(Exercise requirements)
Please reproduce the data below word for word, starting with the line that contains "You are a GUI" and going on through the last line of the data.
begin Data for the task
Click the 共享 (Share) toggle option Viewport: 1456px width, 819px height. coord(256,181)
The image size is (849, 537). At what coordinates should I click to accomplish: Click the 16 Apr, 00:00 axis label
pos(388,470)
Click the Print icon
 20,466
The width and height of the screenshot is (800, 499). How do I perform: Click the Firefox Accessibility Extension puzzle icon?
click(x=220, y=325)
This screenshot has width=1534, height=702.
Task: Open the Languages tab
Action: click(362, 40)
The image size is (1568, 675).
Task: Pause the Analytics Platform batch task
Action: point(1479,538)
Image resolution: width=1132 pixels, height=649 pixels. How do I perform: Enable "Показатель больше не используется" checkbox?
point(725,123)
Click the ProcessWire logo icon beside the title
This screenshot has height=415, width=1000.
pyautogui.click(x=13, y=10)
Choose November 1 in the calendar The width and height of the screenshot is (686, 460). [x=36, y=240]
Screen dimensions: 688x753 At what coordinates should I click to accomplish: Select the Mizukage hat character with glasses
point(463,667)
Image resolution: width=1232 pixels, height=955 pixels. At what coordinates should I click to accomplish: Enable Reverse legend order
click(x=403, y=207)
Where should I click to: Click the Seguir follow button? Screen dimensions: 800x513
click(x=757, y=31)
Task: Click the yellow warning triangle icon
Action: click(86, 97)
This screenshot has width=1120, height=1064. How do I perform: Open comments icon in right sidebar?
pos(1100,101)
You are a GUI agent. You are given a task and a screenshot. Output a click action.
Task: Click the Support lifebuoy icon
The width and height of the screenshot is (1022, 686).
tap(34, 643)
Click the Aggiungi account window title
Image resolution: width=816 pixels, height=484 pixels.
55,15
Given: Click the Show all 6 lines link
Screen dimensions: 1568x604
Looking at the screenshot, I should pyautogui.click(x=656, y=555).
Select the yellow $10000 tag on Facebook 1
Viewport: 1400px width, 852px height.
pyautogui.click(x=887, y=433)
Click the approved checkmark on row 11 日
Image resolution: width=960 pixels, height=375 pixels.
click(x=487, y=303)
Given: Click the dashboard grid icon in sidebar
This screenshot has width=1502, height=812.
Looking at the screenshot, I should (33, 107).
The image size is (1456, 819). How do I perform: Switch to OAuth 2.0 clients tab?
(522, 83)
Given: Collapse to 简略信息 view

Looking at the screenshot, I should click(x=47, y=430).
end Data for the task
(Finished task)
You are a GUI agent. You are given a task and a screenshot. Output a click action.
Task: Click the Support lifebuoy icon
The width and height of the screenshot is (1022, 686).
tap(34, 643)
Click the Aggiungi account window title
Image resolution: width=816 pixels, height=484 pixels.
55,15
Given: Click the Show all 6 lines link
Screen dimensions: 1568x604
Looking at the screenshot, I should pyautogui.click(x=656, y=555).
Select the yellow $10000 tag on Facebook 1
Viewport: 1400px width, 852px height.
pyautogui.click(x=887, y=433)
Click the approved checkmark on row 11 日
Image resolution: width=960 pixels, height=375 pixels.
click(x=487, y=303)
Given: Click the dashboard grid icon in sidebar
This screenshot has width=1502, height=812.
Looking at the screenshot, I should (33, 107).
The image size is (1456, 819). How do I perform: Switch to OAuth 2.0 clients tab?
(522, 83)
Given: Collapse to 简略信息 view

Looking at the screenshot, I should click(x=47, y=430).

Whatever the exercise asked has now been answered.